Why My Last Name is Mickels

Why My Last Name is Mickels

My last name is Mickels. It's not the name my paternal grandfather, Michael Mickels was born with, but it's the one that made our family possible.
My grandfather was born a Jones, to a family that was half-welsh and half irish immigrants from Belfast who had settled in Wales. His family lived near the shipyards in Swansea during World War II, when the city was a target for German bombers. The constant air raids and explosions left his mother with severe anxiety – what we'd now call PTSD, but back then was just seen as a woman who “couldn't handle herself properly”. Eventually, the doctors performed a lobotomy on her, one of many tragic "treatments" that destroyed many lives.

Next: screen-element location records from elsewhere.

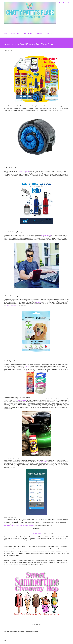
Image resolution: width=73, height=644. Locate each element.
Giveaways (39, 33)
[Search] (62, 3)
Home (5, 33)
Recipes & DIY (15, 33)
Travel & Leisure (27, 33)
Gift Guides (49, 33)
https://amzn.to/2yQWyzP (12, 305)
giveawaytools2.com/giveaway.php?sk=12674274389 (30, 534)
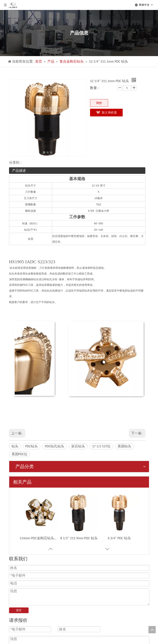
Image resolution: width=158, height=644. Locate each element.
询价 (99, 103)
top (152, 630)
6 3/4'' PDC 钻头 (119, 538)
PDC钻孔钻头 (54, 446)
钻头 (15, 446)
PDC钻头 (32, 446)
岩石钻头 (78, 446)
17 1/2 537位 (101, 446)
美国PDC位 (20, 454)
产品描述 (19, 170)
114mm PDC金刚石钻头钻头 (39, 538)
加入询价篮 (109, 112)
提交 (19, 610)
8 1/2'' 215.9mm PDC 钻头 (79, 538)
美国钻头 (124, 446)
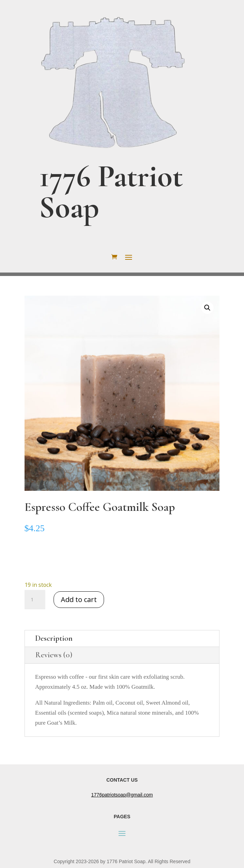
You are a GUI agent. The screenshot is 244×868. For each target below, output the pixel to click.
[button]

After his mother’s lobotomy, my grandfather went to live with his uncle's family. The arrangement was never warm. When he allegedly started a barn fire, they wanted to get rid of him. A young boy, unwanted, with nowhere to go.
That's when Mary Mickels stepped in. She was a friend of the family who lived in a small house on a hill not far from Swansea. She had no obligation to take in my Grandfather, but she did.
She and her husband brought him into their home and gave him their name.
Under Mary's care, my grandfather grew up steady and responsible. He became an engineer for British Rail, married, and had my father, Stephen.
Throughout his life, one thing remained constant: every Sunday, without fail, my grandmother would take my dad to visit Mary in her little house on the hill.
One Sunday, my grandfather arrived at Mary's house to find she had taken a fall and passed away. He was devastated. But the Sunday tradition didn't end.
From then on, my grandfather would take my dad to Mary's grave instead. They would clean her headstone, pull the weeds, bring flowers, and make sure everything looked proper.
That’s what she meant to him as his adoptive mother.
The Mickels name lives on through with my brother and I. It’s emblematic of a selfless Christian woman, and it’s a name I’m thus proud of.